Student Loan Interest Deduction:
A deduction that is allowed by taxpayers is the student loan interest deduction. This deduction allows you to deduct the student loan interest that you paid during the year up to $2,500. Additionally, you do not need to itemize your deductions to claim this credit, so anyone who meets the requirements can use student loan interest paid to lower their AGI for the tax year they made the payments in. If you made over $600 in student loan interest payments during a year you should receive a form 1098-E detailing exactly how much you have paid in student loan interest. If you did not receive a form or pay $600 in student loan interest, you can still include the amount of interest you paid to lower your AGI.
You can claim this deduction if you have under $75,000 AGI as a single filer and $150,000 if you are married filing jointly. Additional phase out rules apply at $90,000 for single and $180,000 for married filing jointly, and if you are above these AGI requirements you will not be eligible for this deduction. Since this is a deduction and not a credit the amount of this deduction lowers your overall taxable income instead of directly lowering your tax liability.
Coverdell savings accounts:
Planning for college expenses ahead of time can be a very worthwhile thing to do. A Coverdell education savings account can offer some extra tax benefits when you are planning for college expenses. Coverdell savings account allows you to input money into the account and have all earnings and withdrawals come out tax free. The person who the account is being opened for must be under 18 when it is created, and the funds must be used for any qualifying education expenses by the time they turn 30. If you end up taking withdrawals from the account for non-education expenses the withdrawals will be taxed.
Coverdell savings accounts let you contribute a maximum of $2,000 a year. You can contribute this maximum if your AGI is below $95,000 if filing single, and below $190,000 for Married filing jointly. There are phase out rules that exist up to $110,000 for single filing and $220,000 for married filing jointly. If you make above these income requirements, you are not eligible to contribute to a Coverdell Savings Account
529 plans:
A 529 is tax advantageous way of saving for college. The most common form of a 529 plan is the education savings plan. Like the Coverdell Savings Account, you invest money in the account and gains on this account can be taken out tax free when they are used for qualified education expenses. The money that you withdraw from 529 accounts also must be used towards qualified education expenses or you will be subject to taxes and penalties.

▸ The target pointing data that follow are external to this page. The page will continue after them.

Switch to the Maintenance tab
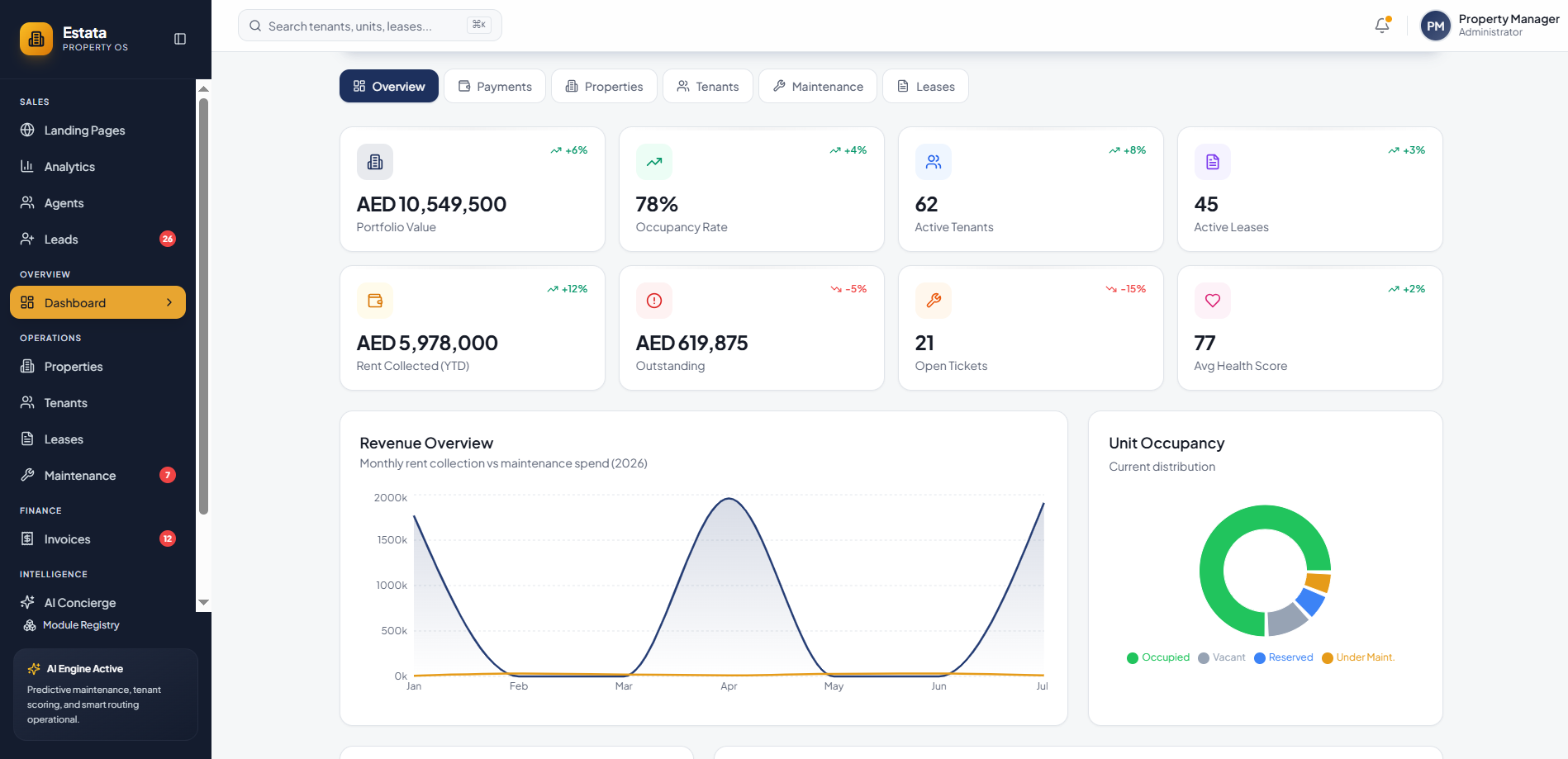Screen dimensions: 1568x759 [x=818, y=86]
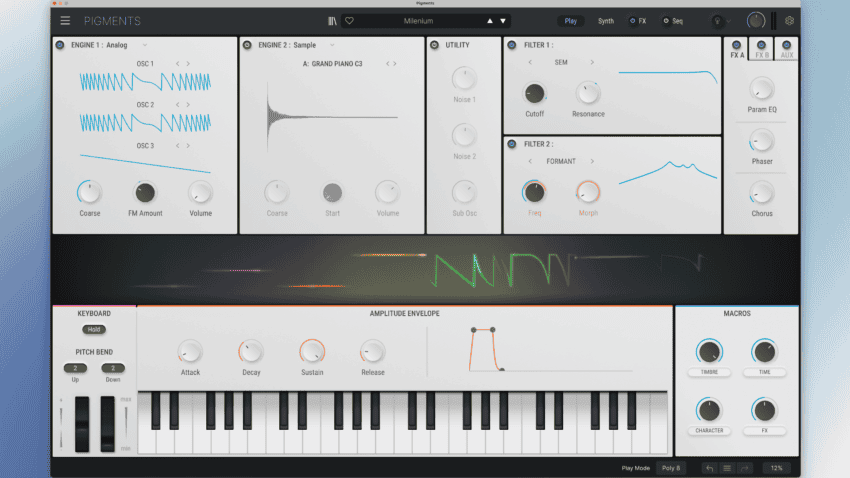Toggle Engine 2 Sample power button
The image size is (850, 478).
click(x=247, y=45)
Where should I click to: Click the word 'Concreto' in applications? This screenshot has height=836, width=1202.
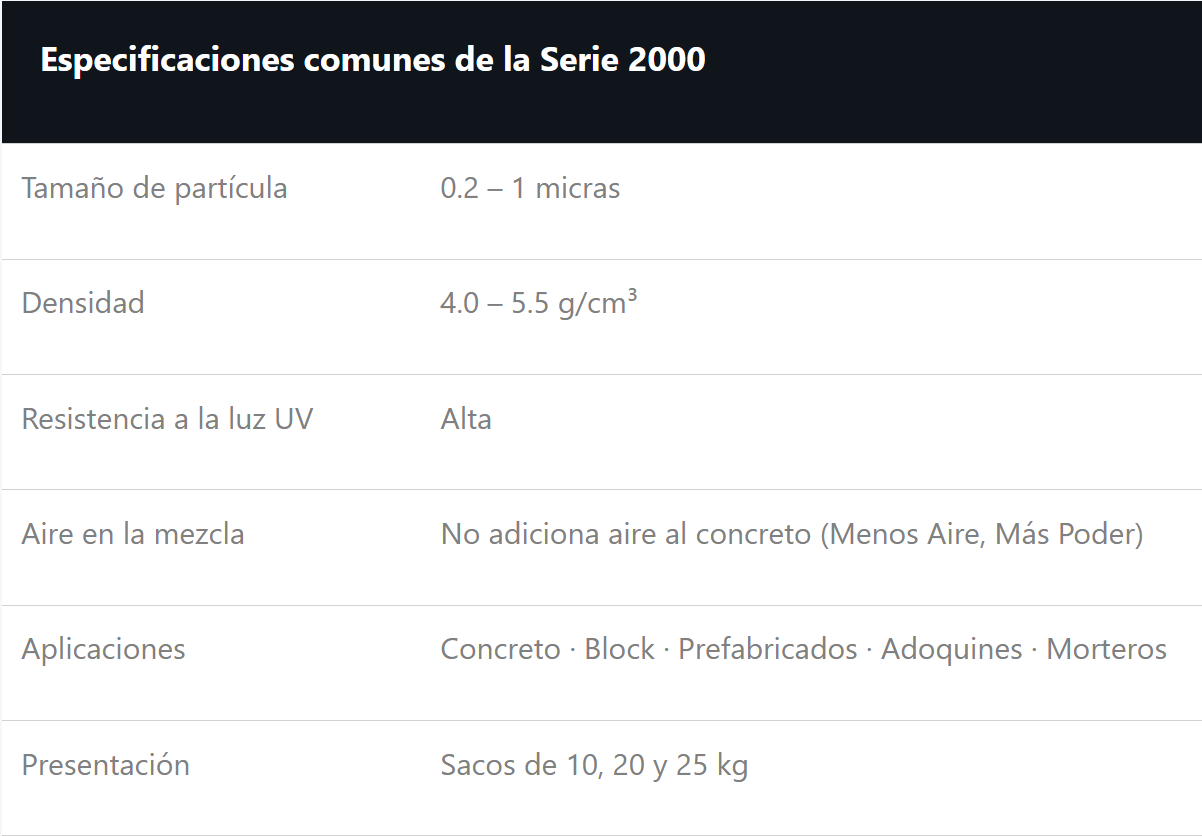pyautogui.click(x=500, y=649)
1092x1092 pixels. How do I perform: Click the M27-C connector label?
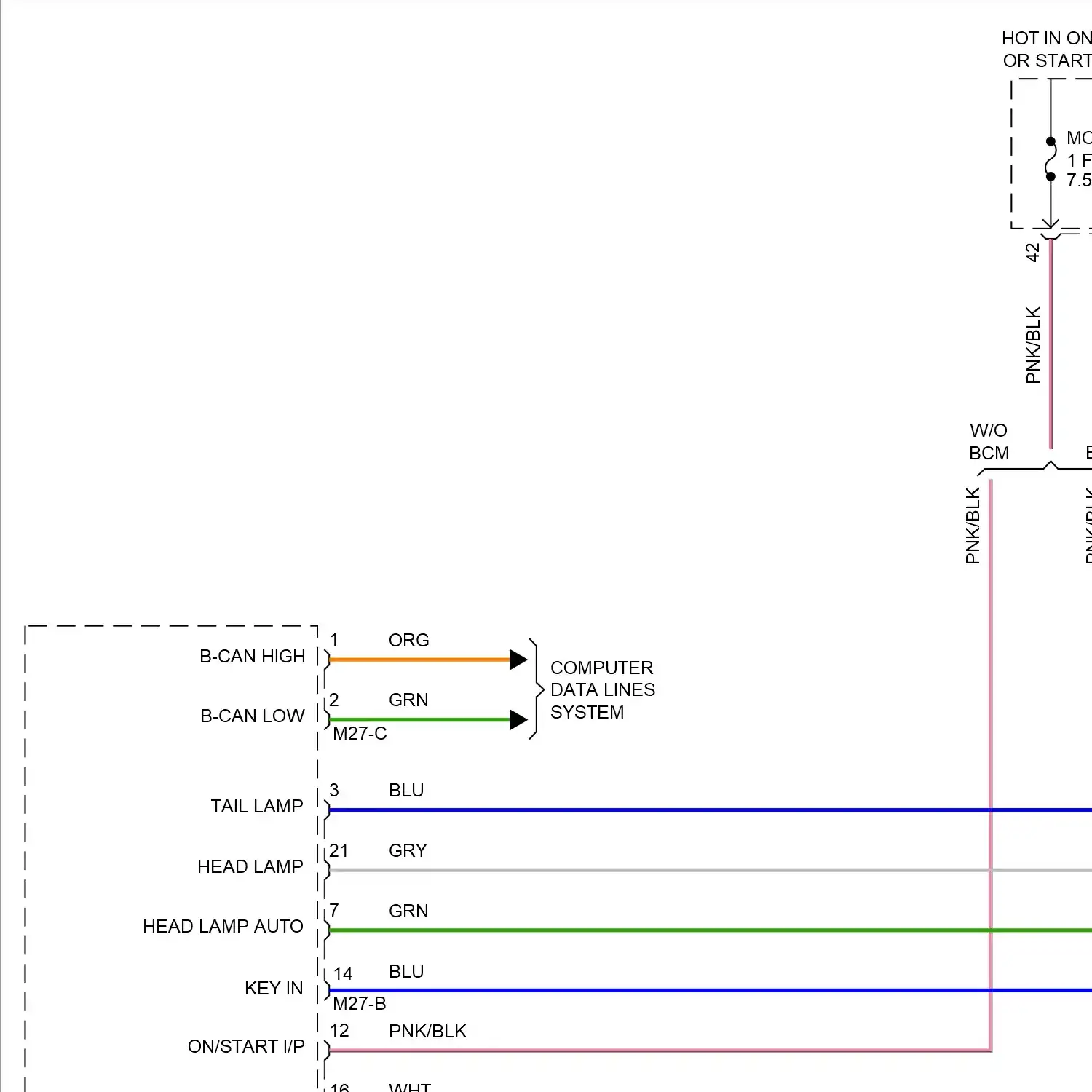360,734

The rules for 529 plans are generally varied by the state that you open an account in. As a result, the maximum that you can contribute to a 529 plan is greatly varied by the state you have opened the account in. One benefit of the 529 plan is that there are no income limits to contributions, so people with high annual incomes can still contribute to these plans. Starting in 2024 If your children do not end up going to school you are allowed to put up to $35,000 from your 529 plan into a Roth IRA. If the plan has been active for 15 years or more. You can always withdraw funds from the 529 plan and not use them for education expenses. However, the money withdrawn will be subject to taxes on the gains as well as a penalty.